Course Title: Risk Management and Young People

Part A: Course Overview

Course Title: Risk Management and Young People

Credit Points: 12.00


Course Code




Learning Mode

Teaching Period(s)


City Campus


365H Global, Urban and Social Studies


Sem 1 2007,
Sem 1 2008,
Sem 2 2009

Course Coordinator: Kerry Montero

Course Coordinator Phone: +61 3

Course Coordinator Email:

Pre-requisite Courses and Assumed Knowledge and Capabilities


Course Description

This course is a youth-work elective taken in either the second or third year of the program,
and will be available to non-youth-work students. The first part of the course is designed to introduce key contemporary ideas and practices about the key concept of ‘risk’ as it is as it is found at work in various categories like ‘the risk society’, ‘risk populations’, ‘youth at risk’, ‘risk management’ and ‘the science of risk’. Attention will be given to the heritage of contemporary discourses in gambling, actuarial theory statistical/mathematical calculation, insurance and deviancy theory. You will critically examine what we know about ‘youth at risk’. Students will explore how ideas and practices around risk are now embedded in a range of Disciplines, (i.e. criminology, sociology, psychology, health) and fields of practice (human services, policy making, health work). Attention is also given to how categories of risk connect to problem-setting activities and the governance of young people. The course will be designed to highlight the fact that the new language of risk and risk-based practices is of itself an expert account of particular groups/’types’ of young people. This will be observed in the context of activities designed to elicit the views and experiences of ‘youth’ deemed to fit the various risk categories, and to ask how close the experts’ accounts match young people’s own accounts of their lives.

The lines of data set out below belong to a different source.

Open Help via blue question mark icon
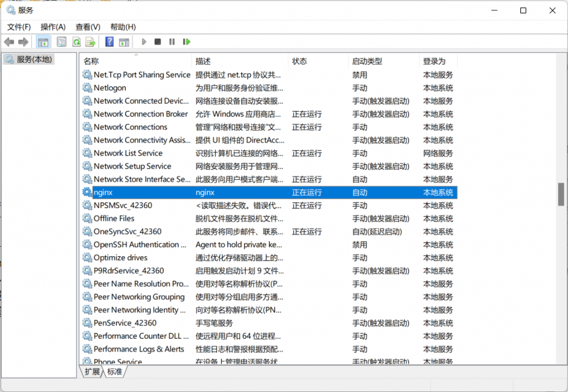The image size is (568, 392). tap(109, 42)
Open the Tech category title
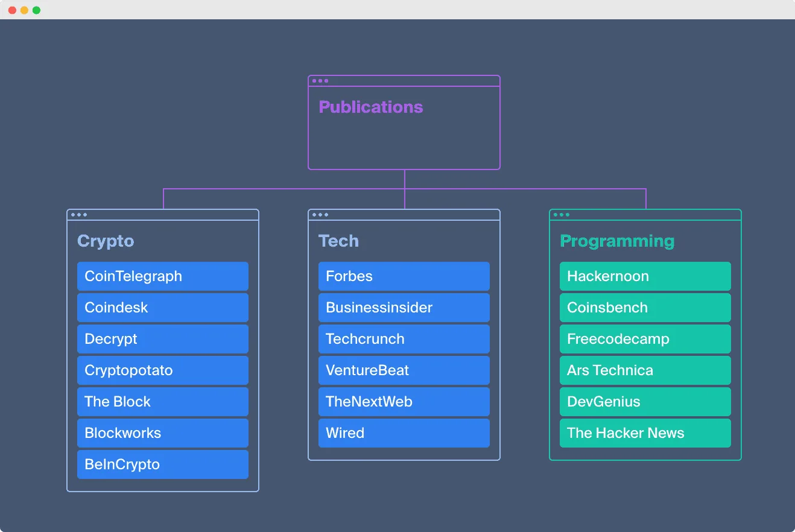Viewport: 795px width, 532px height. coord(338,241)
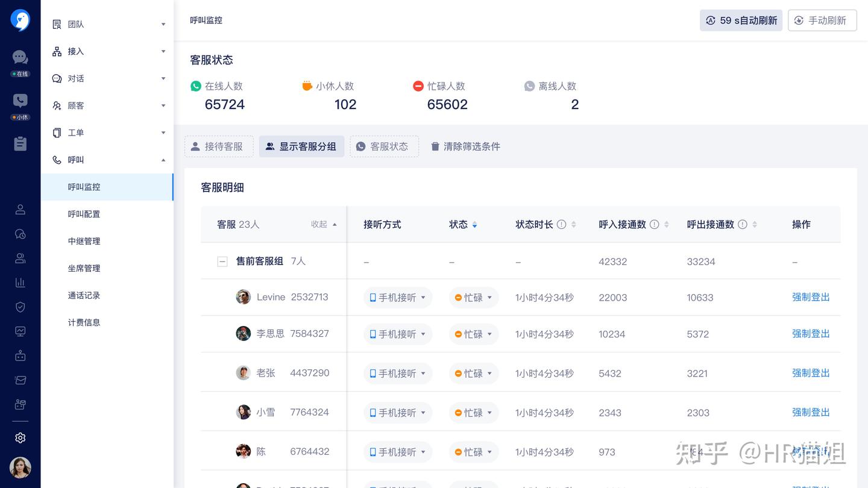This screenshot has width=868, height=488.
Task: Sort the table by 状态 column
Action: point(463,224)
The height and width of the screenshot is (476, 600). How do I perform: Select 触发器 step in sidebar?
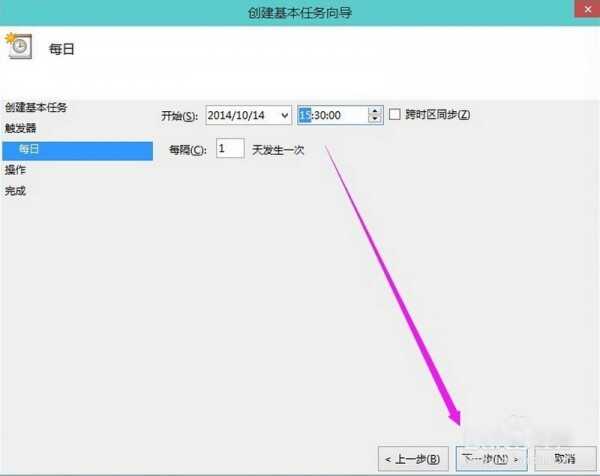(20, 128)
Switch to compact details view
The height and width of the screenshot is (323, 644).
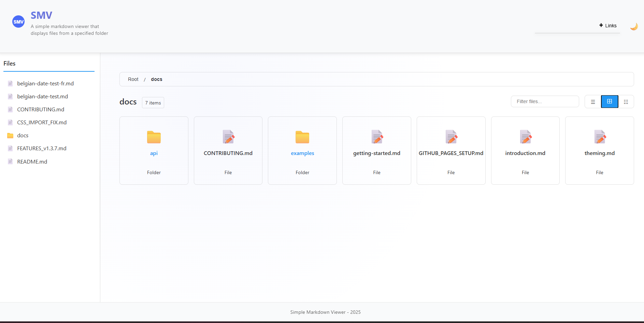tap(626, 102)
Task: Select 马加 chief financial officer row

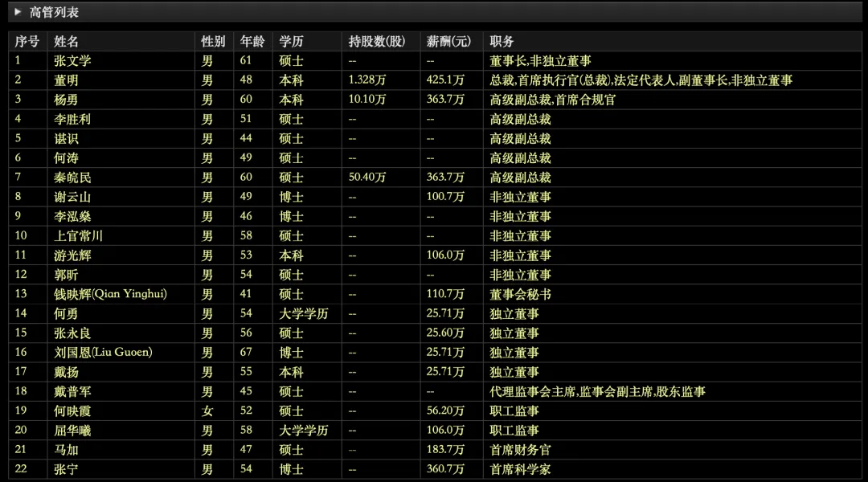Action: 67,449
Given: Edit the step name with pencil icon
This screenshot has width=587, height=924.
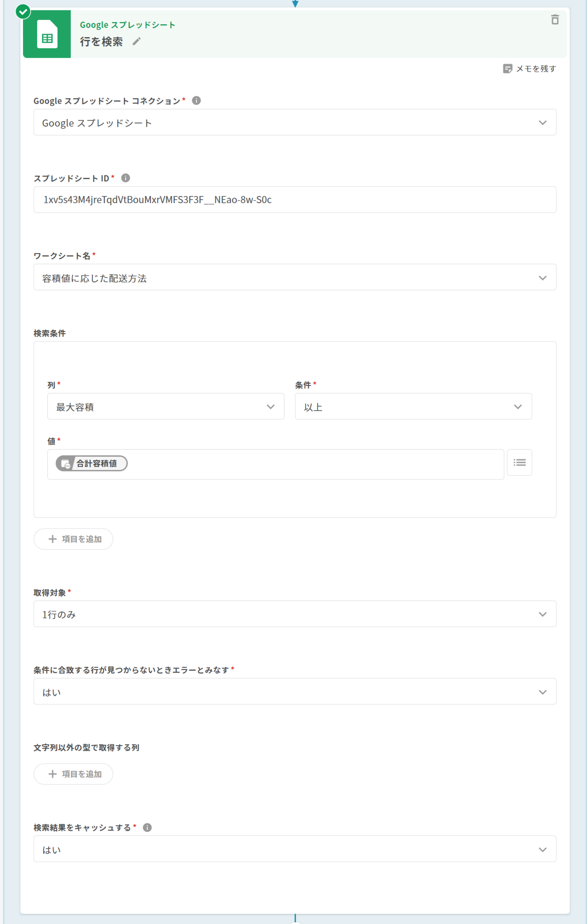Looking at the screenshot, I should pos(137,41).
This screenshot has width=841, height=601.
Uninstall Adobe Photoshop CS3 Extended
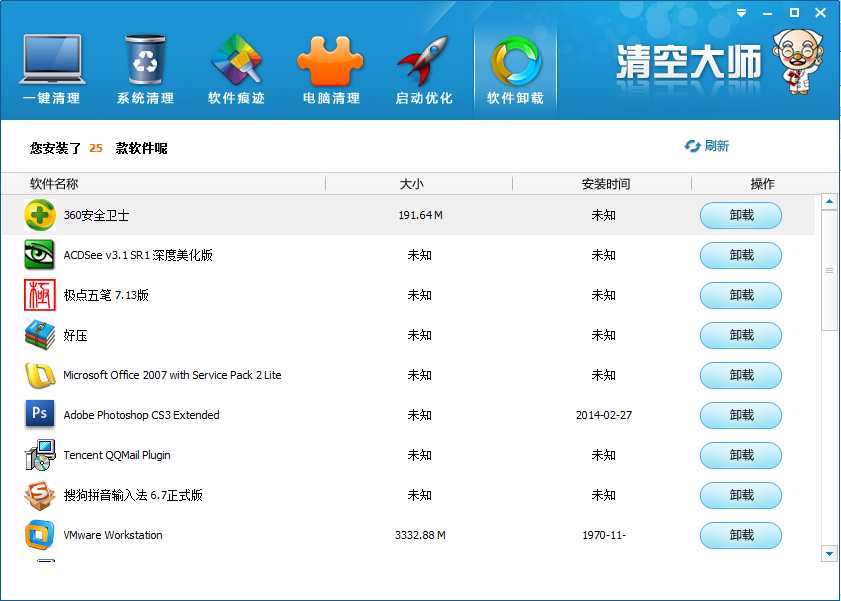point(740,415)
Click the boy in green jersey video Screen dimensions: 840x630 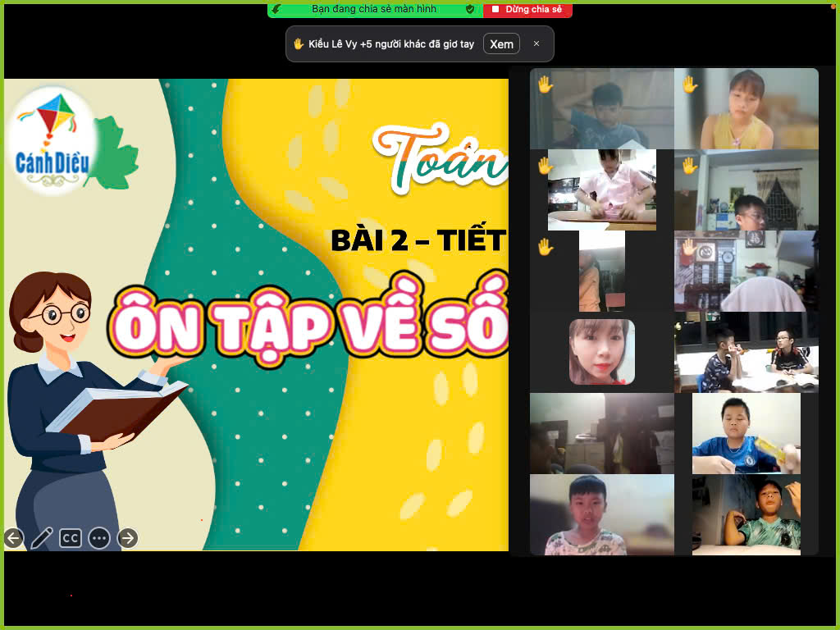pyautogui.click(x=746, y=514)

Objectives/Learning Outcomes/Capability Development

By the end of this course students will: develop discipline knowledge by analysing key ideas and practices related to contemporary risk discourses; appreciate how current thinking has a history that draws variously from earlier economic, statistical/mathematical and sociological ideas; understand how risk categories developed and critically analyse how their popularity connects to emotions such as fear, and a sense of security or assurance that ‘the science of risk’ promises; be able to apply these ideas and insights to youth-work practice in a range of areas; demonstrate a clear understanding of the various ways risk discourses are themselves often part of problem-setting activities and how they relate to the governance of young people; be able to analyse the role of experts in constituting risk categories, and articulate how young people themselves experience risk, and how they are identified as being ‘at risk.’

Overview of Learning Activities

You will be able to engage in a variety of lectures and smaller classes.

Overview of Learning Resources

You will be able to use a prescribed text.

Overview of Assessment

You will be able to prepare assessment tasks with a total word length or equivalent of 4,000 words.